The below organisations are by no means the only ones fighting for online freedoms, but we believe they are among the most important, and do an amazing job at educating the public and raising awareness of policies that could have a dramatic effect on the internet. These organisations are a great resources if you want to learn more about around online privacy issues and they deserve your support. So without further ado, here’s our top five defenders of online privacy.
Ok we have a slightly vested interested here, as IVPN is a member of the Electronic Frontier Foundation, but there’s no doubt the EFF is one of the most voracious and active defenders of online freedoms. US based, but with an international outlook, the EFF has been campaigning on digital rights issues since 1990. The non-profit organisation was founded by Mitch Kapor (founder of Lotus), John Gilmore (major GNU contributor) and John Perry Barlow (political activist and former lyricist for the Grateful Dead). The EFF was one of the main activist groups behind the successful anti-SOPA and anti-ACTA campaigns and regularly provides assistance to defend technologies from legal threats in court.
The American Civil Liberties Union is not an internet-specific organisation, but its commitment to “defend and preserve the individual rights and liberties” of US citizens means its goals have frequently intersected with those of internet activists. The ACLU has been going since 1920 and has been relentless in its lobbying and community education. Because of its knowledge of US law the organisation lends much needed legal expertise and understanding to the changing issues where privacy and online surveillance meet. Although the ACLU is US-focused, it’s work is relevant to everyone who uses and values the internet.
You can be forgiven if you’ve never heard of European Digital Rights, as the organisation doesn’t have a very high profile. Instead it acts as an umbrella organisation for a number of different privacy groups that are Europe-focused, such Chaos Computer Club, Bits of Freedom and Open Rights Group. The organisation has offices in 21 countries across the EU and help groups campaign on a range of digital rights issues such as copyright, online surveillance and cyber crime.
The Electronic Privacy Information Center is a US based public interest research group that advocates for strong privacy safeguards and campaigns on civil liberties issues. EPIC has been active on a range of fronts including drone surveillance, FBI Watchlists, and body scanners. The organisation campaigns heavily on a range of internet-related issues, especially privacy concerns around Facebook, cloud computing and Google Street View.

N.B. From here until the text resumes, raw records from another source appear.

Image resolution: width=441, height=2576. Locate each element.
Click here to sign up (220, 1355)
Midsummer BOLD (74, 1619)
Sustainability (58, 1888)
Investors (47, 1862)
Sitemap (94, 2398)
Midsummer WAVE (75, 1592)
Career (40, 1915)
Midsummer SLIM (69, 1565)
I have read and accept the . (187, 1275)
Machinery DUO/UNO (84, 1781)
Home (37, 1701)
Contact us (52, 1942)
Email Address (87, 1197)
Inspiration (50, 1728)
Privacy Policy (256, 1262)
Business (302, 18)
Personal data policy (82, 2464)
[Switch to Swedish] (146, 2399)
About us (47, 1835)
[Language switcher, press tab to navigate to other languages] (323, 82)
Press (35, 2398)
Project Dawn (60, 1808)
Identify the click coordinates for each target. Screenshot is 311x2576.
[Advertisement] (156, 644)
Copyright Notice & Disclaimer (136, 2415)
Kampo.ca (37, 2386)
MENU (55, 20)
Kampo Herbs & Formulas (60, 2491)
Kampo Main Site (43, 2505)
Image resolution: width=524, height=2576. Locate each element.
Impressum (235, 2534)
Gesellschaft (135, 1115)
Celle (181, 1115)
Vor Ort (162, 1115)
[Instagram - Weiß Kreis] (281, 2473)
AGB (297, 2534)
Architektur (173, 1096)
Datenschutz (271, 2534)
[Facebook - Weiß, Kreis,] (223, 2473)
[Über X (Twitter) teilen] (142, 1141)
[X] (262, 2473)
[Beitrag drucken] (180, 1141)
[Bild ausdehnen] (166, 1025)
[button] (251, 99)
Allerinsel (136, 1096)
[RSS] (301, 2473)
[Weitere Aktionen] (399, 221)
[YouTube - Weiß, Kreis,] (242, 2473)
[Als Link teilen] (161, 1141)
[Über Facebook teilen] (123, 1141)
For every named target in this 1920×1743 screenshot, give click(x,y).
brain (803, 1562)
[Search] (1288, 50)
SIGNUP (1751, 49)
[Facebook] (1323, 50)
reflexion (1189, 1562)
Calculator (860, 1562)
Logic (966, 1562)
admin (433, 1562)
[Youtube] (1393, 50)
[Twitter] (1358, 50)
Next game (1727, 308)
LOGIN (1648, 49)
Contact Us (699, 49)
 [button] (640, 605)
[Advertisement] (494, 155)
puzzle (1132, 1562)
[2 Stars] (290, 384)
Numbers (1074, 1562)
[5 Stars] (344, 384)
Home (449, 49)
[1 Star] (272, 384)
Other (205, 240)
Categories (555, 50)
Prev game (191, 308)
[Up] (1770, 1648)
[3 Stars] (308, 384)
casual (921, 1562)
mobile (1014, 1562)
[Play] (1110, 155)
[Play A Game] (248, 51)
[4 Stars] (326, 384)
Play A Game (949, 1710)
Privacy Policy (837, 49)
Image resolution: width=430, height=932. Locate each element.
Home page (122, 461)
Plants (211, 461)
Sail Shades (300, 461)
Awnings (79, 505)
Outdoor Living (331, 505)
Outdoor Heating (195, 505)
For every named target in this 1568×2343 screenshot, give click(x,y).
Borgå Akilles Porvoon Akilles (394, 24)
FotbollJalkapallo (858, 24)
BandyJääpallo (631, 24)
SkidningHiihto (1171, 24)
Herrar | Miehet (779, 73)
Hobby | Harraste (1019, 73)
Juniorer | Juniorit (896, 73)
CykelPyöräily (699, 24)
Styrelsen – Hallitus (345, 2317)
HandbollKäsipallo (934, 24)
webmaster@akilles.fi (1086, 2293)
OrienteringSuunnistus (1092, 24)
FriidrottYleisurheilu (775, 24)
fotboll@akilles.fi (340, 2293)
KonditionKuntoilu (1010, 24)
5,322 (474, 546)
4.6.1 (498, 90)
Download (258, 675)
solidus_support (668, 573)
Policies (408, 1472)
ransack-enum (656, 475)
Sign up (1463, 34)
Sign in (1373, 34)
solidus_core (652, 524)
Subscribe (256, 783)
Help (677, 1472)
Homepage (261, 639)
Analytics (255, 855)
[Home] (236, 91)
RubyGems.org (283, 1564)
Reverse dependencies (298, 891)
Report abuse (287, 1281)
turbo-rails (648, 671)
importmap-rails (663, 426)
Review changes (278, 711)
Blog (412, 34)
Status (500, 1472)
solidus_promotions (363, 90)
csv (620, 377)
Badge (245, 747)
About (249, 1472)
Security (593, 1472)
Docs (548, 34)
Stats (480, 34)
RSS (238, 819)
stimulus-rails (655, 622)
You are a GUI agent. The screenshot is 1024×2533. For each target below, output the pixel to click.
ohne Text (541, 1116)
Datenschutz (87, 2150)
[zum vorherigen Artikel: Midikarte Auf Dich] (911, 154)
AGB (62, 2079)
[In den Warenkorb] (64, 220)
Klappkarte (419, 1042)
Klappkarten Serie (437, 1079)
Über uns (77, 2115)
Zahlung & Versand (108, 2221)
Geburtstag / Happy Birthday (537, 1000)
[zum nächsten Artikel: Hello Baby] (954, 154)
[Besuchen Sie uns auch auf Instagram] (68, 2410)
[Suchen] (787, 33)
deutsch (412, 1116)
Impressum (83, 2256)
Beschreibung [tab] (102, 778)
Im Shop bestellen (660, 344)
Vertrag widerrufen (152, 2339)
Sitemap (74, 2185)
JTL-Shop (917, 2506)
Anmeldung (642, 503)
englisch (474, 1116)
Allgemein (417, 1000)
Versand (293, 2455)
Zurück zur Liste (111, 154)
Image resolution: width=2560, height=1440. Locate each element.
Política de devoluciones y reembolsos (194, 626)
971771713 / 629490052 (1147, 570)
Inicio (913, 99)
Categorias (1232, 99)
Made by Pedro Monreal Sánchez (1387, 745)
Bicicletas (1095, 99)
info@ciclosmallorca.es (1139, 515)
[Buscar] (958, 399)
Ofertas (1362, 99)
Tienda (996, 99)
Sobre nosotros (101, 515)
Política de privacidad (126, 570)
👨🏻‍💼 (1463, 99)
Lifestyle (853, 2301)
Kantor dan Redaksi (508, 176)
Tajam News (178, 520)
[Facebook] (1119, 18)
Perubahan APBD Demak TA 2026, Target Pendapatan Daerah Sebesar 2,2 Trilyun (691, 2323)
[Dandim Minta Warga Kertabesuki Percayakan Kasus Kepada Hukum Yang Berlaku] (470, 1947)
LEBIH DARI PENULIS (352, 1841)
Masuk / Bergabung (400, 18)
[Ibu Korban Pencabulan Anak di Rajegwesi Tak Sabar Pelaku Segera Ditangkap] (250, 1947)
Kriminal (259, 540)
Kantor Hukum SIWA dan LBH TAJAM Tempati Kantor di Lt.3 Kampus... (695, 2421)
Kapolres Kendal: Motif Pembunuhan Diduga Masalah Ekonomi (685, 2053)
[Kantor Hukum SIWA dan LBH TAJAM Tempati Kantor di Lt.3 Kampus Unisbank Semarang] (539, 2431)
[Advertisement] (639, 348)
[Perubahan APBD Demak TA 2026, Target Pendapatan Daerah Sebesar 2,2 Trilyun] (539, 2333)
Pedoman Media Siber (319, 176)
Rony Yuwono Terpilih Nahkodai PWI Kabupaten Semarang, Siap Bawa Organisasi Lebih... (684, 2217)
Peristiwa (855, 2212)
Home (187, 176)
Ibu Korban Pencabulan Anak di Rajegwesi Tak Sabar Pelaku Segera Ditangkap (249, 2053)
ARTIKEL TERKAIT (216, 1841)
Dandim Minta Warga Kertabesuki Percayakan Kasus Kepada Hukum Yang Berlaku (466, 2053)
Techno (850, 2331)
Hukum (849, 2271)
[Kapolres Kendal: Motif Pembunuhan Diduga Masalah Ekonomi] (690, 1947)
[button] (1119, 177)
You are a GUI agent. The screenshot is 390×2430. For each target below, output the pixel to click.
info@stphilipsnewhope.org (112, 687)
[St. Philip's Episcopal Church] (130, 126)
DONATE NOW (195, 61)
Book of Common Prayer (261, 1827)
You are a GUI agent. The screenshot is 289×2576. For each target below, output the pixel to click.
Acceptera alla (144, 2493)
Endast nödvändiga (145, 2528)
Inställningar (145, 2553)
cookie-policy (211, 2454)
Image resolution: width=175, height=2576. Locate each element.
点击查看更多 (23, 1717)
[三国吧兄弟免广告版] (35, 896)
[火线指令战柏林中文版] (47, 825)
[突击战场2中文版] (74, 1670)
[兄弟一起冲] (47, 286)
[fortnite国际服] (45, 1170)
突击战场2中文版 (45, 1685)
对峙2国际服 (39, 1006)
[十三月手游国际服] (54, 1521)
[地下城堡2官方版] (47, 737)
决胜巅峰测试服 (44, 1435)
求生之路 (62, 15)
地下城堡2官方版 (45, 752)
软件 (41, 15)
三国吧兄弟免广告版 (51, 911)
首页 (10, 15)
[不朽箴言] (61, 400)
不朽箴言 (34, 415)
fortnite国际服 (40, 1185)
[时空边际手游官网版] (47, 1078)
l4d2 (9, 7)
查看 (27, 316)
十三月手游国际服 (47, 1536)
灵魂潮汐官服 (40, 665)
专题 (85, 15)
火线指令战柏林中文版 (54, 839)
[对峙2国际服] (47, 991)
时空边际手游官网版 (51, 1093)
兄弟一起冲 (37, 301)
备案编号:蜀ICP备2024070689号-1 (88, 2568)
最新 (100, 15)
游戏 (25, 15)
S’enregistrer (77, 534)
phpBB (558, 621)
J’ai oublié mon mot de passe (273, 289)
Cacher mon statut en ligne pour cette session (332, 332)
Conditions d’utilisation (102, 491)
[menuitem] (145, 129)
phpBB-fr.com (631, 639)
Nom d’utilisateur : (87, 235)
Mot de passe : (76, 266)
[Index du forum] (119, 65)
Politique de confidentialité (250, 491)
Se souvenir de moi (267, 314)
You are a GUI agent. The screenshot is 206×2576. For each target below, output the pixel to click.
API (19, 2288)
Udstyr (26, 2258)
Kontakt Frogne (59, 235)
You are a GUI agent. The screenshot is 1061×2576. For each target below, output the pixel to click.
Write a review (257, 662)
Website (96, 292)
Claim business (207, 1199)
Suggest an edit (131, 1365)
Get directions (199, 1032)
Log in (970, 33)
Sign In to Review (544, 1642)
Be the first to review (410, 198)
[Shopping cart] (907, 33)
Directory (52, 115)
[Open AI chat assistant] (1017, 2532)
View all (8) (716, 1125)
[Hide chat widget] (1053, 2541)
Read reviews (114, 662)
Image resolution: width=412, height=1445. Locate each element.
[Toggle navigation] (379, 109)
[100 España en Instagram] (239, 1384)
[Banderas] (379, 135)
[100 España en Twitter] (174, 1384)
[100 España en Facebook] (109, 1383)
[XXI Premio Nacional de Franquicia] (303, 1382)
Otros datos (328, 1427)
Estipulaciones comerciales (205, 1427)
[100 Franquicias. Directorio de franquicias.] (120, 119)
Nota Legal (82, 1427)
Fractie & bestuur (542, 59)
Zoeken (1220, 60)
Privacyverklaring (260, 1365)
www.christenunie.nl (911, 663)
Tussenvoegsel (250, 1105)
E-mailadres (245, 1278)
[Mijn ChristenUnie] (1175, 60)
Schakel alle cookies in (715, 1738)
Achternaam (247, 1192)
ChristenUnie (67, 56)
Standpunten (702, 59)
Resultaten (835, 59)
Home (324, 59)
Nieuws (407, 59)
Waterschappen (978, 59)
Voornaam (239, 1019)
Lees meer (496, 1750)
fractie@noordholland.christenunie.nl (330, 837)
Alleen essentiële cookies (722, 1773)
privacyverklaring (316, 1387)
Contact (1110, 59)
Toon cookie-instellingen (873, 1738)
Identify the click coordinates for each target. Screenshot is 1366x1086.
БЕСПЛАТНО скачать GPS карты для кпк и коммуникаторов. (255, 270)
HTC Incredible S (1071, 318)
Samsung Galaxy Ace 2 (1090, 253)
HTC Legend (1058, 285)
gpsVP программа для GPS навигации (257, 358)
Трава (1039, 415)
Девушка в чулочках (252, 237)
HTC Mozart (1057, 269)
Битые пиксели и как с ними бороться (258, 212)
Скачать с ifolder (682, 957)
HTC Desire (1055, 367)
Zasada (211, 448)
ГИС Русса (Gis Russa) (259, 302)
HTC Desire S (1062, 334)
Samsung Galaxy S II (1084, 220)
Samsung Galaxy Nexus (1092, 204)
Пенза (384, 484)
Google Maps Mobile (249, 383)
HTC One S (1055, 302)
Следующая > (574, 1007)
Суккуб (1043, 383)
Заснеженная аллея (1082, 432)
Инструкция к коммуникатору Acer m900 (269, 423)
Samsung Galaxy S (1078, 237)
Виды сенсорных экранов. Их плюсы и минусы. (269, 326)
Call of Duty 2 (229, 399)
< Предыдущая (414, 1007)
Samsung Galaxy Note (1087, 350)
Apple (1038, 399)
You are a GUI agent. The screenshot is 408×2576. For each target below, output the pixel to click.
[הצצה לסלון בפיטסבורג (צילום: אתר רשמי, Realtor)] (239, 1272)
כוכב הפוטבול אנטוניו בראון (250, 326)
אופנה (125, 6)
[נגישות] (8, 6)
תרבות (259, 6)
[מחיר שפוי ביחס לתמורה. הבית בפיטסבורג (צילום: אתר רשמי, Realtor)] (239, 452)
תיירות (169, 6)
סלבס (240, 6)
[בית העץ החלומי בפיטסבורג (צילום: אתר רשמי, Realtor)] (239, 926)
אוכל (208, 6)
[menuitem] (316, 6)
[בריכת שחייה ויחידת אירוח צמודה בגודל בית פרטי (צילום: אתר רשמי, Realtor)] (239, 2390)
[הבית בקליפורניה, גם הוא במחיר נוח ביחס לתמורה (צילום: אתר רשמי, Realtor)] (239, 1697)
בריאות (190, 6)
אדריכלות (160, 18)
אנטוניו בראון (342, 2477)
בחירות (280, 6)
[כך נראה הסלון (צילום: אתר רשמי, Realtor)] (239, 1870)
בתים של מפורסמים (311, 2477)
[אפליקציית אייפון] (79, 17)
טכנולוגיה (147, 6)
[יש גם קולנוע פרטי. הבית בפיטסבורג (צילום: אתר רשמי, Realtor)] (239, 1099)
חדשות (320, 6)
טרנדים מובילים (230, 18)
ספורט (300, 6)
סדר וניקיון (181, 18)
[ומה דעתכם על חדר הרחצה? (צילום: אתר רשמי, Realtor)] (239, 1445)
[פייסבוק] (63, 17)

Privacy International is a UK-based charity that promotes the right to privacy. The organisation claims to be the oldest international privacy organisation in the world, formed in 1990, and has a very global outlook, with partners in across Africa, South America and South East Asia. PI’s focus on privacy protection extends to everything from CCTV cameras to DNA profiling, but much of its recent work has looked at government surveillance online. The organisation also releases reports covering privacy issues in specific countries, which are useful if you’re looking for an overview of privacy laws in a certain jurisdiction.